◆ **Exercise input**
────────────────────────────────────────

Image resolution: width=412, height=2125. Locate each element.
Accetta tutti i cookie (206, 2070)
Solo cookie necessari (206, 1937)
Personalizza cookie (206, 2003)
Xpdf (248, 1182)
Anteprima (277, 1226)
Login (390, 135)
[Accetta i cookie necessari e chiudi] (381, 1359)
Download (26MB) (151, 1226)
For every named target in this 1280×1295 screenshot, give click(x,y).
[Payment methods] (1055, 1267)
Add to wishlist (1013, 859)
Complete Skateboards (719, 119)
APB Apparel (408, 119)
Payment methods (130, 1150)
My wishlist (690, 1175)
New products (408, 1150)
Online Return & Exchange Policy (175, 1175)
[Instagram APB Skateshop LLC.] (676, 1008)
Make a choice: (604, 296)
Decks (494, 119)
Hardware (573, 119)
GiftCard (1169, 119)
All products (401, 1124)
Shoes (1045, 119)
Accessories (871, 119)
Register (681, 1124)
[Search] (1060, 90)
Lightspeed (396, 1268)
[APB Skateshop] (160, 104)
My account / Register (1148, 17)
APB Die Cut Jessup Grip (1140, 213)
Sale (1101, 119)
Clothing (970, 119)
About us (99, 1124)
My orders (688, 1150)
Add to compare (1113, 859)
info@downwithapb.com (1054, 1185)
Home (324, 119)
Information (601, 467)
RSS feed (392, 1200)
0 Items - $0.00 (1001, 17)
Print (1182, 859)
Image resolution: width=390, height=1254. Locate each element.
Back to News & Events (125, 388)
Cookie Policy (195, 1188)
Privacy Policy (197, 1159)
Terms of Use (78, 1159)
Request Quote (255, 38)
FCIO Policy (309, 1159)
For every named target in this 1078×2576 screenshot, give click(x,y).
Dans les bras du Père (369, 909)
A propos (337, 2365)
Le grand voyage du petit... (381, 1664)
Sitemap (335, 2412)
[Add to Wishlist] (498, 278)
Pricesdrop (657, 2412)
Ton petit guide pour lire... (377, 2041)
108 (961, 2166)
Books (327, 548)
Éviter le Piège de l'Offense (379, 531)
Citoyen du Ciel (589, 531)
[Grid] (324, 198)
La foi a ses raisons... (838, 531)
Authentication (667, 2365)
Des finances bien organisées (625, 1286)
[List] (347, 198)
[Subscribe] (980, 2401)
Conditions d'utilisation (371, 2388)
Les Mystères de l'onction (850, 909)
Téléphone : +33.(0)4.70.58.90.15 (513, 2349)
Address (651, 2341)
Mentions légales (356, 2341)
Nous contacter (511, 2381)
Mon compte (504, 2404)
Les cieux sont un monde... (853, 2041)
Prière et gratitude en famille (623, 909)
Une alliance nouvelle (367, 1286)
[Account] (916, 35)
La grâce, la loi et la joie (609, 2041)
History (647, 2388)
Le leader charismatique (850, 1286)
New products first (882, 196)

────────────────────────────────────────

◆ **Assignment**
Print each line above exactly as it stands.

◆ **Reply**
Image resolution: width=412, height=2125. Locate each element.
Accetta tutti i cookie (206, 2070)
Solo cookie necessari (206, 1937)
Personalizza cookie (206, 2003)
Xpdf (248, 1182)
Anteprima (277, 1226)
Login (390, 135)
[Accetta i cookie necessari e chiudi] (381, 1359)
Download (26MB) (151, 1226)
For every named target in this 1280×1295 screenshot, give click(x,y).
[Payment methods] (1055, 1267)
Add to wishlist (1013, 859)
Complete Skateboards (719, 119)
APB Apparel (408, 119)
Payment methods (130, 1150)
My wishlist (690, 1175)
New products (408, 1150)
Online Return & Exchange Policy (175, 1175)
[Instagram APB Skateshop LLC.] (676, 1008)
Make a choice: (604, 296)
Decks (494, 119)
Hardware (573, 119)
GiftCard (1169, 119)
All products (401, 1124)
Shoes (1045, 119)
Accessories (871, 119)
Register (681, 1124)
[Search] (1060, 90)
Lightspeed (396, 1268)
[APB Skateshop] (160, 104)
My account / Register (1148, 17)
APB Die Cut Jessup Grip (1140, 213)
Sale (1101, 119)
Clothing (970, 119)
About us (99, 1124)
My orders (688, 1150)
Add to compare (1113, 859)
info@downwithapb.com (1054, 1185)
Home (324, 119)
Information (601, 467)
RSS feed (392, 1200)
0 Items - $0.00 (1001, 17)
Print (1182, 859)
Image resolution: width=390, height=1254. Locate each element.
Back to News & Events (125, 388)
Cookie Policy (195, 1188)
Privacy Policy (197, 1159)
Terms of Use (78, 1159)
Request Quote (255, 38)
FCIO Policy (309, 1159)
For every named target in this 1078×2576 screenshot, give click(x,y).
Dans les bras du Père (369, 909)
A propos (337, 2365)
Le grand voyage du petit... (381, 1664)
Sitemap (335, 2412)
[Add to Wishlist] (498, 278)
Pricesdrop (657, 2412)
Ton petit guide pour lire... (377, 2041)
108 (961, 2166)
Books (327, 548)
Éviter le Piège de l'Offense (379, 531)
Citoyen du Ciel (589, 531)
[Grid] (324, 198)
La foi a ses raisons... (838, 531)
Authentication (667, 2365)
Des finances bien organisées (625, 1286)
[List] (347, 198)
[Subscribe] (980, 2401)
Conditions d'utilisation (371, 2388)
Les Mystères de l'onction (850, 909)
Téléphone : +33.(0)4.70.58.90.15 (513, 2349)
Address (651, 2341)
Mentions légales (356, 2341)
Nous contacter (511, 2381)
Mon compte (504, 2404)
Les cieux sont un monde... (853, 2041)
Prière et gratitude en famille (623, 909)
Une alliance nouvelle (367, 1286)
[Account] (916, 35)
La grâce, la loi et la joie (609, 2041)
History (647, 2388)
Le leader charismatique (850, 1286)
New products first (882, 196)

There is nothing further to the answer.